**Input records**
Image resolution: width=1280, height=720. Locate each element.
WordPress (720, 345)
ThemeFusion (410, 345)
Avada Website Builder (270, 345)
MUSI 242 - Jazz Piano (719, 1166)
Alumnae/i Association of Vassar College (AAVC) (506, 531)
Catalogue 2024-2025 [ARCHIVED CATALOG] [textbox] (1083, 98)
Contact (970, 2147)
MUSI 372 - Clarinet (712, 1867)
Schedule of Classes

**What this task involves**
Return each entry from the material above exactly as it appears.

**Exercise result**
Image resolution: width=1280, height=720. Locate each element.
WordPress (720, 345)
ThemeFusion (410, 345)
Avada Website Builder (270, 345)
MUSI 242 - Jazz Piano (719, 1166)
Alumnae/i Association of Vassar College (AAVC) (506, 531)
Catalogue 2024-2025 [ARCHIVED CATALOG] [textbox] (1083, 98)
Contact (970, 2147)
MUSI 372 - Clarinet (712, 1867)
Schedule of Classes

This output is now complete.